Sorry to hear this. My mum did have some symptoms like this after first being diagnosed last April. She too took paracetamol and ibuprofen which helped - hers was caused, I think to fluid on lung so she had an op to seal the lung wall to stop it from filling up again. She hasn’t had fevers since but is on a very lose dose of pregabalin for some nerve pain she was getting.
i advise contacting doctor and also meso Uk are also brilliant
Thanks for your response. My dad had the same surgery in August and he had hardly any symptoms at all until early December. The GP hasn’t been much help. The paracetamol and ibuprofen have helped him a little. I’ll definitely get in touch with meso UK. Is your mom having any other treatment?

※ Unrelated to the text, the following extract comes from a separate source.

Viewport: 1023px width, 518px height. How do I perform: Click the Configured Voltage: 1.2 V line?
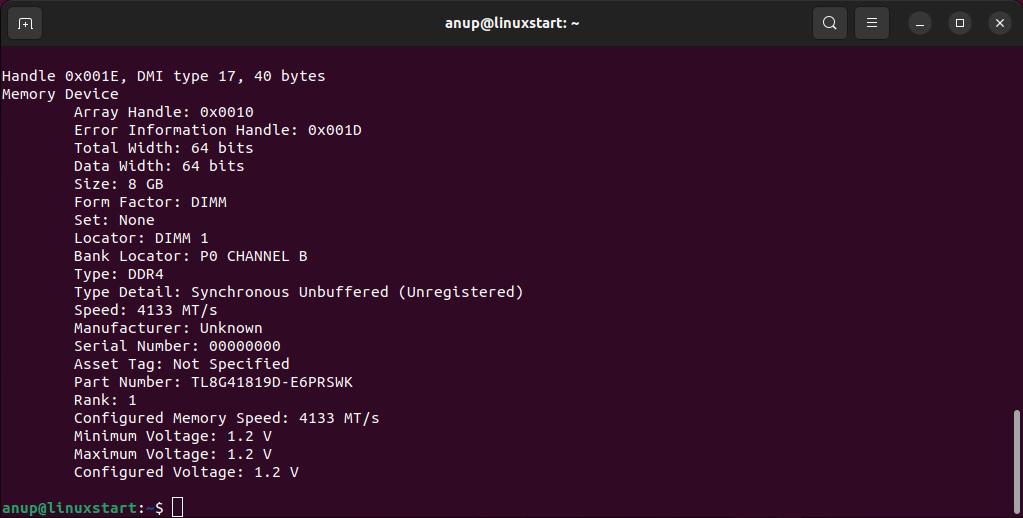(x=186, y=472)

In the very beginning my Dad had some night sweats but they seemed to cease after he was classed as stable. I think it's quite a common symptom.

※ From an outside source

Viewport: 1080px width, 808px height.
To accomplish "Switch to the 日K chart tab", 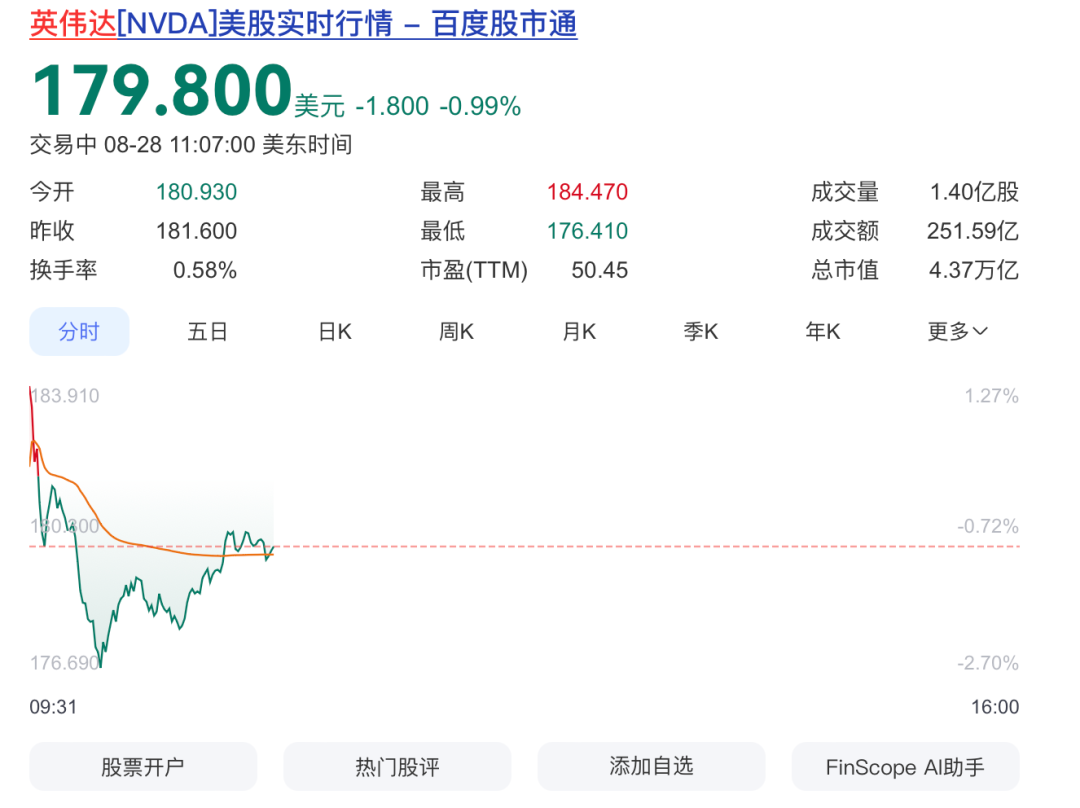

The only things I can think of are things such as:
- A large room fan- Handheld fan- Smaller tog duvet.- Open window at night.- Wearing less clothes to bed.
But I would check with a Doctor before doing any of these because I'm pretty sure a fever doesn't mean you're cold but you're body is "tricked" into thinking you are so if you do any of these it may make you sick?
My mum was diagnosed with early meso - stage 1 possibly edging to stage 2 - went in MARS trial was not randomised for surgery but finished 6 cycles of chemo at Christmas. CT scan showed it was stable so nothing now for 3 months - when she goes back for another CT and I guess we look from there.
She is generally well - just tired and her voice has definitely changed and got deeper.
I managed to get in contact with a mesothelioma specialist nurse through mesothelioma.uk and she recommended that my dad take low dose steroids. He’s only been on them for a few days but he feels so much better. He still has the night sweats but the fever is gone and his appetite is back. He’s able to get out and about again and he’s much brighter and less depressed. I wish the hospital had told us about steroids early on as my dad wouldn’t have lost so much weight. It’s sad that he’s had to suffer so much before finding a solution.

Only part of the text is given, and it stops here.